Resulta que antes, estos guardianes de la ley se embolsaban 206,947 pesos mensuales netos, mientras que para 2026 bajarán a 134,310 pesos. ¿Seguro de gastos médicos mayores? 36,906 pesos al mes. Ahora, cero. También tenían un buffet de prestaciones: seguro de separación de 523,314 pesos, aguinaldo de 585,376 pesos, prima vacacional de 95,475 pesos, y un pago por riesgo de 639,917 pesos que suena más a premio por sobrevivir reuniones eternas. Todo eso, hoy, reducido a un triste cero.
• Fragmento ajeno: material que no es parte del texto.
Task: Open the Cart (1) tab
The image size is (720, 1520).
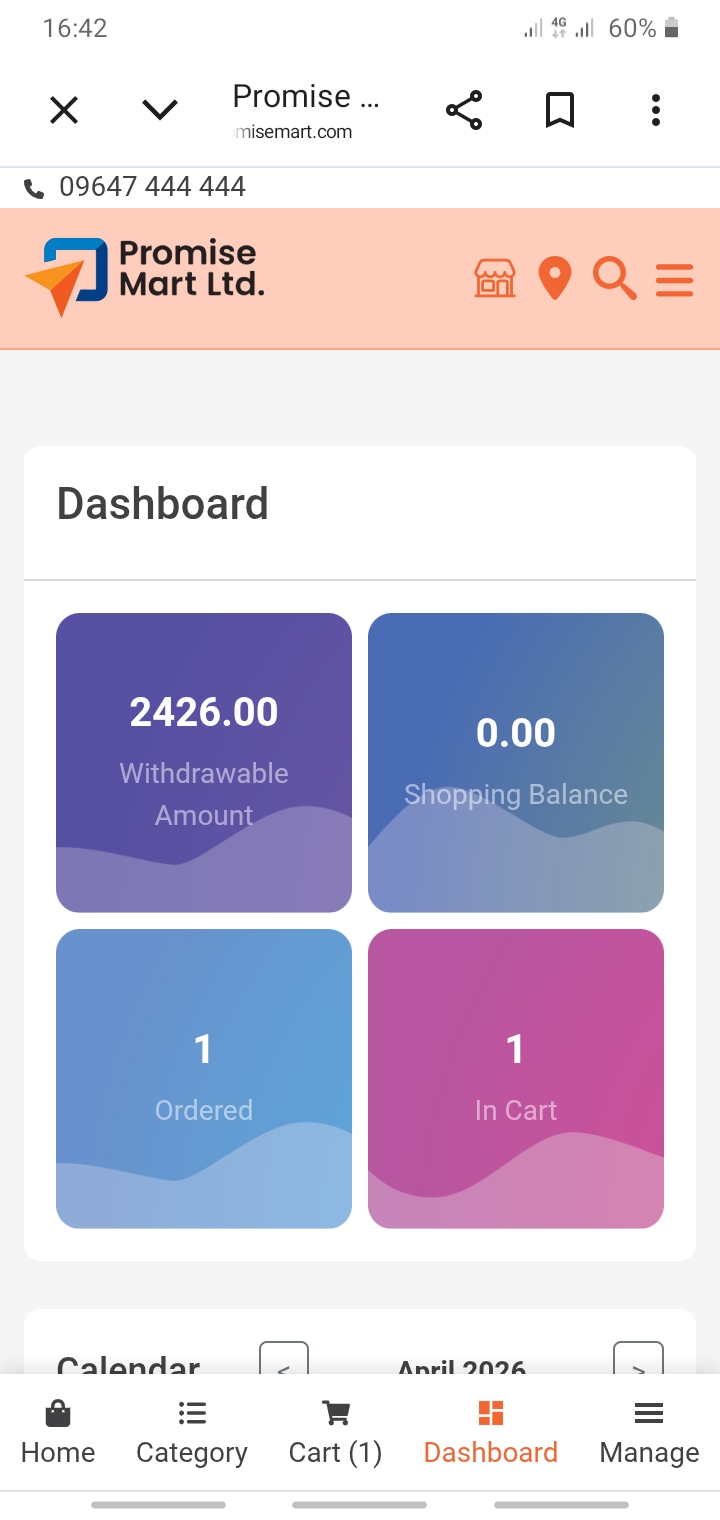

Ni un peso para togas de diseñador.
En medicinas y alimentos, la Corte gastó en 2023 unos 11.1 millones de pesos, bajando a 10.8 millones en 2024, y a 7.1 millones en 2025. Para 2026, apenas 200 mil pesos. ¿Y los 149 apoyos para trámites “no oficiales”? Ya cancelaron 59 y negocian eliminar los 90 restantes. Imaginen, desde chequeos médicos hasta telefonía, como si fueran rockstars con rider técnico.
Sheinbaum, con la chispa de quien destapa un pastel de corrupción, comparó el “antes y después” con datos duros, dejando claro que los lujos de antaño no volverán. Mientras, uno se pregunta: ¿ahora los ministros usarán togas de segunda mano o pedirán descuentos en Ticketmaster? Esto parece más recorte que reforma, pero al menos nos reímos del descaro pasado.